Three decades later only the old-timers remember what those primitive times were like. There were plenty of taverns, but very few different types of beer. Choice was defined as different brands of the same insipid low-calorie “light” golden lager, with maybe a stray Bass Pale Ale or Watney’s Red Barrel in bottles for the beer snobs.

In the early 1990s, we’d make lists of places where “better” beer was available, comprising the entire Louisville metro area, and the total number of establishments might top out at a dozen. Usually it was fewer than ten.

Back then, better beer tended to be imported, because the revival of American brewing was only just beginning to penetrate the region. There was the Silo, and then Bluegrass Brewing Company. Years later Cumberland Brews arrives. I looked forward to periodic visits to pubs like the Irish Rover, not so much for the Guinness, but because Fuller’s ESB was always on tap.

It’s obviously quite different now. There are a few hundred breweries in Indiana and Kentucky alone, with numerous other American and imported brands available on draft and in a bewildering variety of packages. It has become difficult to find a bar, restaurant, barber shop or Hallmark store that doesn’t carry a selection of canned IPAs.

Beer choice has won out. I’d never seriously suggest that the 1990s were somehow preferable. Certainly it’s always better to have more choices, rather than fewer. At the same time, kaleidoscopes aren’t everyone’s idea of a viable default. Expanded choice and short attention spans have produced a condition akin to beervertigo. How does one choose one or two nice, pleasing beers from a list of 125? No matter how the list is organized, or the extent of one’s personal knowledge of beer charted, the experience can be schizophrenic.

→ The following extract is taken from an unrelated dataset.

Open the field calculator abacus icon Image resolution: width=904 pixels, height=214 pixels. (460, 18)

The revolutionaries won, and consumers have demanded greater choice in beer. Now they have it. Constant rotation of draft beer options seems ideally suited to meet this demand, and it has become the norm. Taken together with other societal trends, the effects can be disconcerting. The electronic communications revolution has changed the way we think. Food and drink is categorized, segmented and branded as never before, in part because doing so enables monetization in an era of hyper-capitalism.

But orthodoxies always engender reaction. As a contrarian to the core, my own reaction is to enjoy a lovely pint of Guinness whenever possible. Guinness is good for me.

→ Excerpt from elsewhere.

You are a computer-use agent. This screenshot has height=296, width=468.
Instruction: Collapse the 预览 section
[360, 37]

The Guinness Storehouse tells the story of the brewery since 1759, when founder Arthur Guinness “signed a lease for the St. James’s Gate Brewery, Dublin. He leased the brewery for 9000 years at an annual rent of £45.”

The Beer Judge Certification Program (BJCP) includes Guinness Draught in its style category 15B, Irish Stout.

Overall Impression: A black beer with a pronounced roasted flavor, often similar to coffee. The balance can range from fairly even to quite bitter, with the more balanced versions having a little malty sweetness and the bitter versions being quite dry. Draught versions typically are creamy from a nitro pour, but bottled versions will not have this dispense-derived character. The roasted flavor can range from dry and coffee-like to somewhat chocolaty.

In today’s fractured beer world, draught Guinness will strike many as far too simple a beverage, absent the many bells and whistles seemingly necessary to draw attention to thousands of limited-release seasonals (and guarantee prime placement on “look what I’m drinking” social media feeds), but to me the elemental, low-gravity, human-friendly essence of Guinness is the entire point.

It’s a fundamental beer precept, like teaching kids the alphabet before we turn them loose on novels by Thomas Pynchon.

I like lots of stouts in their varying interpretations — milk to imperial, tropical and extra, barrel-aged or oatmeal. Yet there remains something about Guinness via the nitro pour that is distinctive and dependable, admittedly less exotic than it was thirty years ago, but laden with the beer equivalent of umami, and still capable of eliciting great joy.

And if your beer doesn’t make you joyful, why bother drinking beer in the first place?